(196th day, 169 more days to go)
Writing for this Blog has allowed me to let out some anger and sadness that I’ve held inside of me for far too long. I have never shared most of my feelings with anyone and some of the characters I have written in to my scripts have expressed some of my thoughts. I hope by the time I retire from Blogging about my past life that I will have Let It (ALL) Go by the 365th post. I couldn’t go any further without writing this particular post. It’s dedicated to the man I knew as my father. It’s the root of why “Crazy” Baby Mamas began in the first place.
Check it. Enter an old school sky-blue car that I couldn’t tell you the type of car it was to save my life. It rolled through the Miami International Airport slowly driven by my mom while the man I knew as my father sat in the passenger seat. Their conversation was in Creole and the woman over the PA system in the background spoke in several languages. So I took in the sights rather than listen to the mumbo-jumbo going on in my surrounding. My big-ole five-year old head peered through the side window as I watched couples hugging each other saying their goodbyes.
The car stopped in front of a Skycap waiting for his next tip which he thought was going to be the man who I knew as my father but was shooed away before he got out of the car. He kissed my mother and turned to remind me to be a good girl and take care of my mother. Before I knew it, he was walking through the double doors leading into the airport with a burgundy suitcase and garment bag over his shoulder. For the next 13 years, he came in and out of my life until, for whatever reason, he decided to remain out of it for good.

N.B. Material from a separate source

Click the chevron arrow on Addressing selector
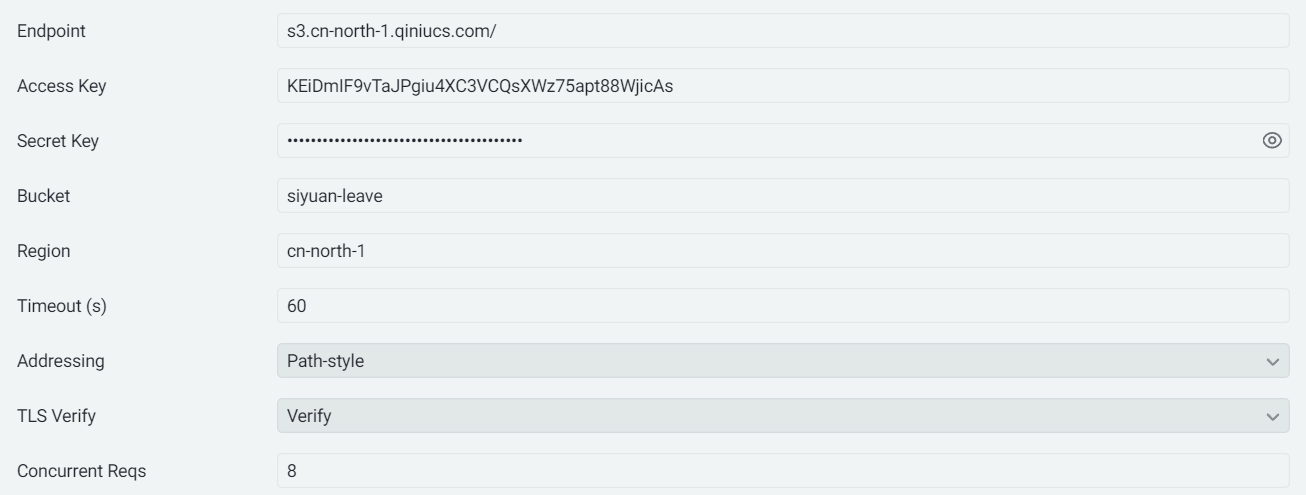coord(1272,361)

During the Spring of 2005, my home phone rang. My daughter’s father and I were together at the time and he answered the phone. It was the oldest daughter of the man I knew to be my father. I have never felt comfortable calling her my sister cause I always considered my four sisters my only sisters. I will give her credit because over the years she made numerous attempts to be in my life and tried to connect me with the rest of the kids the man had with other women which were a total of 6 kids (including myself) with four Baby Mamas. Those attempts were disrupted when I expressed to her that I never desired to have more siblings or meet them. And yes, I still feel this way today.

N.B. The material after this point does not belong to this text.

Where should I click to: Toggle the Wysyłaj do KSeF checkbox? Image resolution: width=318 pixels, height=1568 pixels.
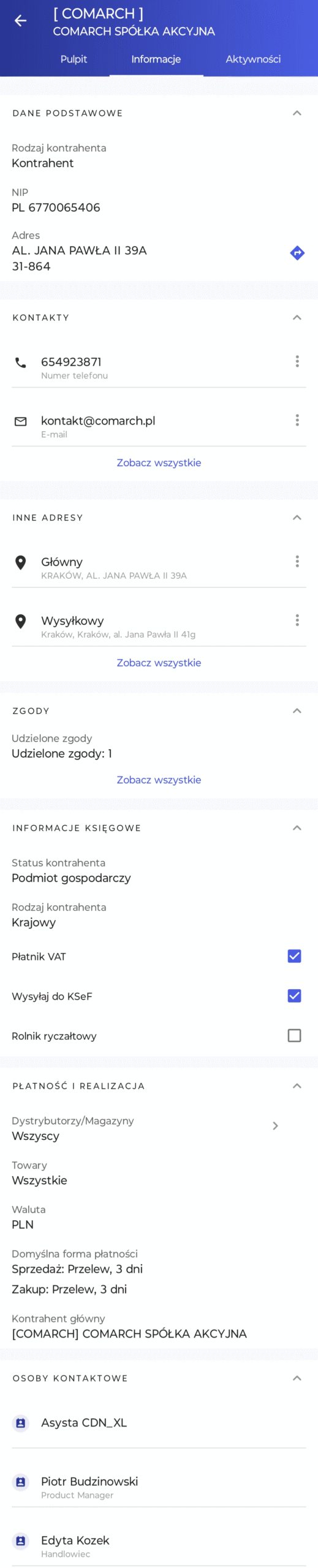pos(294,996)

My daughter’s father gave me the phone and before I could say hello, I could hear her crying. At first, I couldn’t think of why she was crying and I didn’t feel like I was that person she would call while distraught. Through her tears she said, “our dad died.” She then burst into more tears that became contagious because I began to cry too. I wasn’t crying because he died but I felt bad to hear her cry.
She explained that since he died in Haiti that the funeral would be held there and if I needed help with purchasing a plane ticket to let her know. She promised that she would try her best to get the money for it. Feeling guilty, I told her not to worry about it. Considering she was obviously emotional, I didn’t want to burden her with trying to come up with some money for a plane ticket that wasn’t going to be used on top of her trying to mourn the loss of her father. She’s the oldest with me being the second oldest so I knew that most of his family would look to her to get things in order for him.
The moment we hung up, I walked into the bathroom to dry the tears from my eyes. I don’t remember what I was doing at that very moment before the phone call but I do remember that I continued with my day. After a few moments, I picked up the phone to call one of my friends whose father wasn’t in her life either. I gave her the run down of my conversation and how I felt numb about the situation. I did crack a couple of jokes about his death between the things I remembered that were said. She asked if I was going to Haiti for the funeral. My response was, “Hell No.” I didn’t respect him when he was alive and I wasn’t about to since he died. Besides, I didn’t have a passport at the time and I wasn’t going to go out of my way to get one especially for his ass.
When she returned from the funeral, all I could do was laugh at all the comments his family mustered up about me. They figured my mother had brainwashed me to feel the way that I did. Also, they felt that I was disrespecting him by not showing up despite that he was never in my life. I guess there was no way that as a grown woman I could have felt insulted, hurt, and abandoned by the man who I knew to be my father for never being there for me. My mother wasn’t the one who was given his mailing address and phone number so that I could remain in contact with him. My mother wasn’t the one who felt rejected when a birthday card I mailed to him returned with NO SUCH ADDRESS stamped all over it. She wasn’t the one who was angry because her so-called father gave her the wrong phone number too. There’s no amount of brainwashing in the world that could make me feel this way when that man refused to be part of my life.
Now that I’m a mother, I could see why his family would think that my mother brainwashed me. I’m sure it was tempting to want to tell me bad things about him but she allowed me to have my own feelings about him. I am now doing the same for my daughter.
Little did my Mama know that she had a “Crazy” Baby Mama growing inside of her. I hope that I am Breaking The Cycle when it comes to raising my daughter. This goes to show that you can’t take someone’s life for granted especially when you help create that life.